Lake Nakuru offers good wildlife viewing throughout the year, but the rains might interfere with your game drives in the wettest months, April and May. Although there is great birdlife at the lake, conditions in recent years have become unfavorable for flamingos, which used to be a real attraction here. As a result, the flamingos have moved to other lakes in the Rift Valley.
Lake Nakuru’s climate is mild and temperatures are consistent year-round. Daytime temperatures are pleasant in the mid to upper twenties, although it is much cooler at nights. Warm clothing for early morning game drives is a necessity. The wettest months are April and May. The rest of the year is relatively dry with some rain throughout.

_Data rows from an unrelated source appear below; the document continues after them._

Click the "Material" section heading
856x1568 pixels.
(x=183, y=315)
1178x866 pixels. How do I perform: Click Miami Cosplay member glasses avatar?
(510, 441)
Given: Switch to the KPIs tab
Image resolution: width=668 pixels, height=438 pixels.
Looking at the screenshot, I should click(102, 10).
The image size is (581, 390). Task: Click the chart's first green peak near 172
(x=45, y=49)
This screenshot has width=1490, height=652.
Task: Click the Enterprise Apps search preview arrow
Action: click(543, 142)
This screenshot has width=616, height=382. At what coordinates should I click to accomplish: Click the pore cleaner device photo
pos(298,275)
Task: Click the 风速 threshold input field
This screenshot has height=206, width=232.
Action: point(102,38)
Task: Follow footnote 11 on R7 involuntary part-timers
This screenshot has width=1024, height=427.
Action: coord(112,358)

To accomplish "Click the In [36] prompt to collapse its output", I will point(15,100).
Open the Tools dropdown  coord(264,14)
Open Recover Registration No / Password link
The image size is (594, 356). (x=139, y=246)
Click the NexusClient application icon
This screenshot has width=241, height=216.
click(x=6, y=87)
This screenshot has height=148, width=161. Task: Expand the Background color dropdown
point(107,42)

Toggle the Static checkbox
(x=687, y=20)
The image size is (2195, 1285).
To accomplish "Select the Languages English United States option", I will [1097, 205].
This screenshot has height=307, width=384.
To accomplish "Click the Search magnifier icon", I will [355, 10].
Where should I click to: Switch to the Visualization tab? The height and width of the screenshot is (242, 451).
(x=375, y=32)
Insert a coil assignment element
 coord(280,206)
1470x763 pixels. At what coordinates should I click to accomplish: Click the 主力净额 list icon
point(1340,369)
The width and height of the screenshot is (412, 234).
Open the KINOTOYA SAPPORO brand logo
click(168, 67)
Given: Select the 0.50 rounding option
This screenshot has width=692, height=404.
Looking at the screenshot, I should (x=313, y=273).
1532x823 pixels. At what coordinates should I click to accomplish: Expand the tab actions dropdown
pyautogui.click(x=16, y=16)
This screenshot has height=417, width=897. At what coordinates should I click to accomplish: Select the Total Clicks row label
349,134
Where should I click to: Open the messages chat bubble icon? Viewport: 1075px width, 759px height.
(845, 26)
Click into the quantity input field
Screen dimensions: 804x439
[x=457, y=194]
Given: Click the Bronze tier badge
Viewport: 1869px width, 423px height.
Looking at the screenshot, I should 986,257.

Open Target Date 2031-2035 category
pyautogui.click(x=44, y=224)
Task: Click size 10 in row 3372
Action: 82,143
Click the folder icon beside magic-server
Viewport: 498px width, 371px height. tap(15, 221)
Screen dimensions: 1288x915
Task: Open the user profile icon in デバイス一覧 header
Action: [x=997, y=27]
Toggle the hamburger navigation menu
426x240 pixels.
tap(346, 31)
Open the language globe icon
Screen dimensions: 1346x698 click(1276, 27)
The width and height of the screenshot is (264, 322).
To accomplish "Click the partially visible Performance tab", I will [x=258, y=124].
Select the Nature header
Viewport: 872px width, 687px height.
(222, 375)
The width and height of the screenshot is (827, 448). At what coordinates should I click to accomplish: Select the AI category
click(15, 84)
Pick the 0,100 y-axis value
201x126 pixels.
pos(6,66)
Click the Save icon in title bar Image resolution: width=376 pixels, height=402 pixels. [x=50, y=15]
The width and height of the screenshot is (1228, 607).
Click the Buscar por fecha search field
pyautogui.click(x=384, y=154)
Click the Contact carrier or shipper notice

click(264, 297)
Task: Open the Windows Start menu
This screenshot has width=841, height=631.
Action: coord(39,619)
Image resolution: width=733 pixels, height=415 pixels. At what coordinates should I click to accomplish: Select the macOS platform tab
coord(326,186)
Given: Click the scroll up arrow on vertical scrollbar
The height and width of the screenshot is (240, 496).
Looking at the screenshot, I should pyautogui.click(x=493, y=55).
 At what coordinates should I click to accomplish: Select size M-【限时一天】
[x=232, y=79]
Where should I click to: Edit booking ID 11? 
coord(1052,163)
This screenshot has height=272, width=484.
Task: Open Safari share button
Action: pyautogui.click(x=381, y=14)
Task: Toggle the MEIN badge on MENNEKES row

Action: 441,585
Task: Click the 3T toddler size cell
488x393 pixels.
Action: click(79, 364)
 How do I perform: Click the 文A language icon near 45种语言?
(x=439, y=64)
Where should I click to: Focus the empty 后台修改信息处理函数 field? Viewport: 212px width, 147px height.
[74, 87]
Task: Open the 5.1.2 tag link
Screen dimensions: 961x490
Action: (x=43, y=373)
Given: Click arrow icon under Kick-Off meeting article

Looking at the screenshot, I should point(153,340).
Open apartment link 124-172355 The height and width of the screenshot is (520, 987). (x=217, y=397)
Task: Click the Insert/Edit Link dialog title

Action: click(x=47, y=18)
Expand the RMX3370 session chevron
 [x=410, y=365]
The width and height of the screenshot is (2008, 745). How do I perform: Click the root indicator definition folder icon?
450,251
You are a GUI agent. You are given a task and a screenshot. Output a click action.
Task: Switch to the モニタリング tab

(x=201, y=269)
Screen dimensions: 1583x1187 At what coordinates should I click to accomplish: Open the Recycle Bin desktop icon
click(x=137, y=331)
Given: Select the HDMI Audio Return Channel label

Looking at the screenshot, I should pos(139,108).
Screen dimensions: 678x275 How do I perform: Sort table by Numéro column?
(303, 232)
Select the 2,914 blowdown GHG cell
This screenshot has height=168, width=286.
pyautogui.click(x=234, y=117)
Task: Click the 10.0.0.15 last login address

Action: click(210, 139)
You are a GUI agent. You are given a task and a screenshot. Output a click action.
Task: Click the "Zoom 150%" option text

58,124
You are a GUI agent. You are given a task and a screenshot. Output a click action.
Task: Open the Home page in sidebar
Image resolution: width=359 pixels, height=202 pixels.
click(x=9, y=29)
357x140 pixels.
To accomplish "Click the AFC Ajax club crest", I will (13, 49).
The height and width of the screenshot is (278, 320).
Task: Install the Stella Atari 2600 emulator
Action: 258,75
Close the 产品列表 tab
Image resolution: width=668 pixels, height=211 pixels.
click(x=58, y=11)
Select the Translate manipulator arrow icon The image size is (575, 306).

The pleasant days are usually sunny but do not get too hot. It rarely rains, although don’t be surprised if there is an occasional shower at any time.
June, July, August, September, October, November & December, Conditions are sunny with the occasional shower. Temperatures climb to around 25°C/77°F in the afternoon, but the beginning and the end of the day is cold with the temperature hovering around 9°C/48°F.
January & February. These months, before the rains break, are the driest and warmest in the calendar. Temperatures climb to 28°C/82°F and push higher. Be aware of the chill factor in the early morning when the temperature only crawls up to 9°C/48°F.
There are many overcast, cloudy days in the Wet season, but it rarely rains all day. Temperatures in the afternoon are pleasant at around 27°C/81°F. Early mornings are a bit milder at 11°C/52°F. April is the wettest month.
March – March or April sees the beginning of the rains, although it is rare for March to see much rain. Expect temperatures in the afternoon to reach around 27°C/81°F.
April – The wettest month, but it doesn’t rain for long stretches very often. May – The rains are already tapering off, but afternoon showers are still common.
Lake Nakuru is located 155km/96mi northwest of Nairobi and 5km/3mi from Nakuru town. Nakuru is an easy destination by car via a tar road from Nairobi. International flights arrive in Jomo Kenyatta International Airport (NBO), 15km/9mi southeast of Nairobi.
Lake Nakuru also reached from several other parks. The distance from the Masai Mara is 235km/150mi and the driving time is about six hours. The distance from Samburu in the north is 300km/190mi and the drive takes about five and a half hours. Driving time from Laikipia Plateau hugely depends on which reserve you are coming from, but should be between three to seven hours.
In our opinion, Lake Nakuru is a very safe park to visit. Security within the park is high, and there is no cause for concern when staying here. It is located next to the small town of the same name. However, one should always be cautious when walking around any towns in Kenya without a guide.
Visitors to Lake Nakuru should always respect safety precautions concerning wildlife. Listen carefully to the instructions given by your guide. Although incidents are very rare and there isn’t a need for paranoia, keep in mind the potential danger and unpredictability of wildlife encounters.